### WHAT TO DO:
Each line of the data below containing "will" needs to be listed.

--- PROVIDED RECORDS ---

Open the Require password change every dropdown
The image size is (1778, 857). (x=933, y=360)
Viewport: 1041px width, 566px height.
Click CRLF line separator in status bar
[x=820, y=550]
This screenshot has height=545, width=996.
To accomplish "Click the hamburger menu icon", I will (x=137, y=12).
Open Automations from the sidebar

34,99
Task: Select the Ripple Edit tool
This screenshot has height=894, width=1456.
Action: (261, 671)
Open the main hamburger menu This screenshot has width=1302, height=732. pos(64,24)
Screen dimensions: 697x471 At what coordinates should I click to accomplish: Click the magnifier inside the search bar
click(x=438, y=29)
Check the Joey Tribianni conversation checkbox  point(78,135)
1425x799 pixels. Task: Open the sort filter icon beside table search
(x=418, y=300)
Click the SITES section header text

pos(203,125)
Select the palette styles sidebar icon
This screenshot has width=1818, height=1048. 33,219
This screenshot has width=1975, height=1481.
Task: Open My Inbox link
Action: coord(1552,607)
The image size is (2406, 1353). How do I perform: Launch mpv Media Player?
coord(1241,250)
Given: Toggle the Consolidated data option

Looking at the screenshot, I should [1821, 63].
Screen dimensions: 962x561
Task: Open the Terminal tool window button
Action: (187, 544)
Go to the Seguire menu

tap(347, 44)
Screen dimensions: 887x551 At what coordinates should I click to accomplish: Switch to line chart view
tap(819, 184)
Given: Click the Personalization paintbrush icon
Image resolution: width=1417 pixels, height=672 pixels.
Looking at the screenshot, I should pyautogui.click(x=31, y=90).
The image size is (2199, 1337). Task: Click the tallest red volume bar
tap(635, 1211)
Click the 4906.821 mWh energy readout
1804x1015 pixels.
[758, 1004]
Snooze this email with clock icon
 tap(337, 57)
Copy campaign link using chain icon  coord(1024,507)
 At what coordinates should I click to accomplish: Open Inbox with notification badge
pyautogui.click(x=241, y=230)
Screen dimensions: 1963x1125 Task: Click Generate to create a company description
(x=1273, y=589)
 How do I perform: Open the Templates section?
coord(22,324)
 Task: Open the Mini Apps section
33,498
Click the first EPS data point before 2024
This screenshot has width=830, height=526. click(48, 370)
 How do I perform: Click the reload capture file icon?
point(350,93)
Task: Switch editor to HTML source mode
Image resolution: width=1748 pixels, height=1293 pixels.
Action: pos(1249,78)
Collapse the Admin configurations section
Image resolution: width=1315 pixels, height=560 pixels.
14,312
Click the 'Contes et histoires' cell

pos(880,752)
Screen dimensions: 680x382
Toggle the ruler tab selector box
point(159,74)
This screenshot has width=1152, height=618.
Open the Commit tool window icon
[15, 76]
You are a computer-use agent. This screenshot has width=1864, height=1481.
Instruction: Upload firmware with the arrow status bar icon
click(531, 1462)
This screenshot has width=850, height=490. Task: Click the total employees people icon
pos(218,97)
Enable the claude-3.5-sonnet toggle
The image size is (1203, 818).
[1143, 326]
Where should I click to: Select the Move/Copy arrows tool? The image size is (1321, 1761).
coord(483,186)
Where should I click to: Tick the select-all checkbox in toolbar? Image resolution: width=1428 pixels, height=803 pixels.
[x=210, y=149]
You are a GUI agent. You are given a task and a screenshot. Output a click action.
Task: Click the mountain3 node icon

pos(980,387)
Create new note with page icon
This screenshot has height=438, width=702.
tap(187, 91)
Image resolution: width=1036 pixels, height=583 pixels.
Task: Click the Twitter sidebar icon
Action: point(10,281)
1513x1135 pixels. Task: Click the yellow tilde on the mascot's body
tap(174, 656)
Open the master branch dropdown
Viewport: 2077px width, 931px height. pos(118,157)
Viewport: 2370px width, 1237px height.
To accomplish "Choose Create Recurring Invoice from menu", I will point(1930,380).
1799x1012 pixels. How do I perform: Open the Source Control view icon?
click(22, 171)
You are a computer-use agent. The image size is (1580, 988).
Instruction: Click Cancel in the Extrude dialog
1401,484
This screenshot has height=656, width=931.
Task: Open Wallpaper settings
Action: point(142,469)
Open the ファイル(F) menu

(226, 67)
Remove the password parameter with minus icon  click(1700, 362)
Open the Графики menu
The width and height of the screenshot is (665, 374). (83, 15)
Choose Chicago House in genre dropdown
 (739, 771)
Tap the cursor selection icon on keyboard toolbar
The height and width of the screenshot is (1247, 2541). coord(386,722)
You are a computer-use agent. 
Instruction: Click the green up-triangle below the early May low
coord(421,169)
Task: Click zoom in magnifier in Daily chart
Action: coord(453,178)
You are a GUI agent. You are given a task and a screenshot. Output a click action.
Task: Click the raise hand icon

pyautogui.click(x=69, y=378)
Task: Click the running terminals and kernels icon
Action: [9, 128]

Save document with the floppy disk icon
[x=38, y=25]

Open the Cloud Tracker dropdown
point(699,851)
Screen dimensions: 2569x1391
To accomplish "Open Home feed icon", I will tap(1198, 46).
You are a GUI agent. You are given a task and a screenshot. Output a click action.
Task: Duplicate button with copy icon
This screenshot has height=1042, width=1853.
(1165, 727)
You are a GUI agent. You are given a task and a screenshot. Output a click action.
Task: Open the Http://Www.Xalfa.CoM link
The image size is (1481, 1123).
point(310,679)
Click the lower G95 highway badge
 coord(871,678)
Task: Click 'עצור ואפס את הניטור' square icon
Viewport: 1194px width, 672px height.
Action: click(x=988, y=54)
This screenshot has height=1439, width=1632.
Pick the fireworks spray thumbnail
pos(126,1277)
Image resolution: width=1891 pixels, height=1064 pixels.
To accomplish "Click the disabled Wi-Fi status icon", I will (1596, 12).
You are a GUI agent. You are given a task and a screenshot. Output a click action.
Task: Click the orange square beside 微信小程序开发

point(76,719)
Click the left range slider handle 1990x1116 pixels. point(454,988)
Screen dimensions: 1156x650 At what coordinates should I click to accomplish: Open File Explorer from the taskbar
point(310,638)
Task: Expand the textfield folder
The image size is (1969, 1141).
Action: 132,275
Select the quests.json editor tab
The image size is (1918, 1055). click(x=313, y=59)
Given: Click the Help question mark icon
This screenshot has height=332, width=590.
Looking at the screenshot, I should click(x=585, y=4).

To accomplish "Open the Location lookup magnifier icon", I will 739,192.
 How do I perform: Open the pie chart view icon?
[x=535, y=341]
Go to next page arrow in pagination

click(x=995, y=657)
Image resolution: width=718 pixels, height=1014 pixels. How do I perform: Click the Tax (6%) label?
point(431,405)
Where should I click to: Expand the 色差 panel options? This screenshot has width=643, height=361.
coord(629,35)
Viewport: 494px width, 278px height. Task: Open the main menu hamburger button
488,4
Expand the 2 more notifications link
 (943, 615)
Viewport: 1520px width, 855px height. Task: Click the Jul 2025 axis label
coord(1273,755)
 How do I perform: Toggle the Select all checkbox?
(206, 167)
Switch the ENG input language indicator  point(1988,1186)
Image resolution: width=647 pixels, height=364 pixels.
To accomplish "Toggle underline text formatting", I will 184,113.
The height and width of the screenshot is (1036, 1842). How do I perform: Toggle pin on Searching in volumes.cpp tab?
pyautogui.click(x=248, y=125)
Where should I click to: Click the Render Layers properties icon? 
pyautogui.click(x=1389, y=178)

---

### RESPONSE:
To accomplish "Click the hamburger menu icon", I will (x=137, y=12).
To accomplish "Choose Create Recurring Invoice from menu", I will point(1930,380).
To accomplish "Open Home feed icon", I will tap(1198, 46).
To accomplish "Click the disabled Wi-Fi status icon", I will (1596, 12).
To accomplish "Open the Location lookup magnifier icon", I will 739,192.
To accomplish "Toggle underline text formatting", I will 184,113.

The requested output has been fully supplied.